For simplicity of this experiment only GDFileResult and GDEmailResult will be implemented and supported by the provider.


public class GDResult
{
public string Schema {...}
public string Content {... }

public bool Contains(string term)
{
...
}
}

public class GDFileResult : GDResult
{
public string FileType { ... }
public string Location { ... }
}

public class GDEmailResult : GDResult
{
public string From { ... }
public string To { ... }
public string Cc { ... }
public string Subject { ... }
}


Given this we could image how the Linq queries will look like. For example if we want to get all the PDF files that contain the "statement" and "expression" terms we could write:



GDDesktop gd = new GDProvider();
var t = from t in gd
where t.Contains("statement") &&
t.Contains("expression")&&
t is GDFileResult &&
((GDFileResult)t).FileType == "pdf"
select t;




This Linq query will be translated to a Google Desktop query:

" statement expression filetype:pdf "

And the t is GDFileResult must tell the Google Desktop API that only file references must be retrieved.

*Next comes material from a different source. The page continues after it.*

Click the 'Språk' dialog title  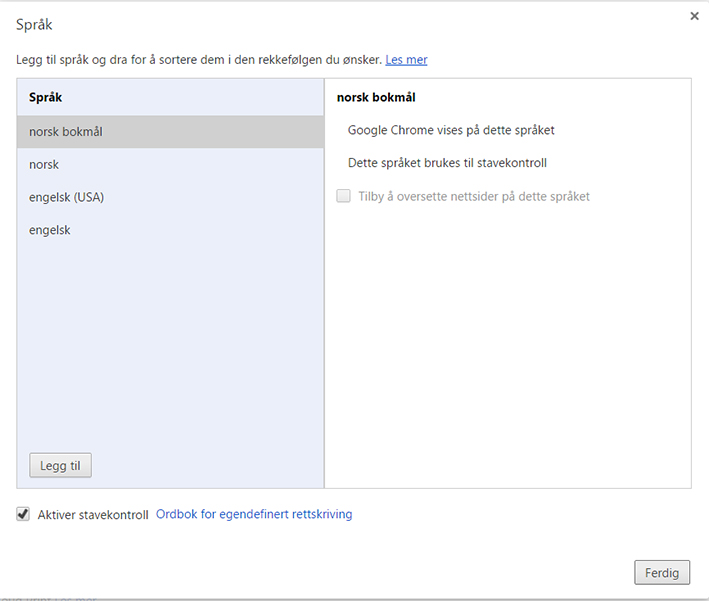tap(35, 22)
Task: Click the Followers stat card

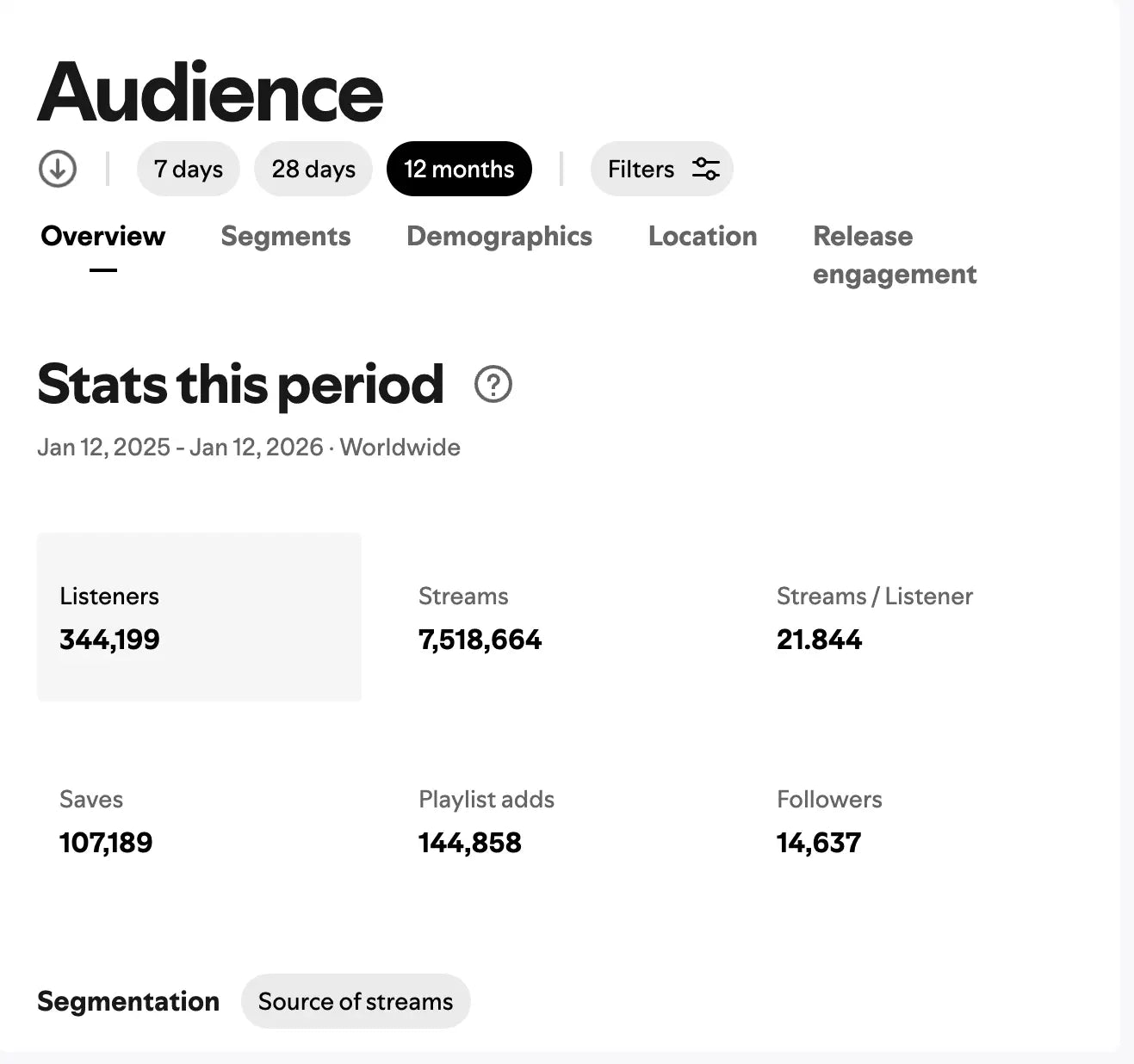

This first thing to do is to create the GDesktop this class represents our connection with Google Desktop this object is similar to a database connection object in Linq to Sql . GDesktop must implement the System.Linq.IQueryable<T> interface. This interface inherits from IEnumerable<T>. Since at this time there's no official documentation on how to implement this interface correctly, only the required elements were added.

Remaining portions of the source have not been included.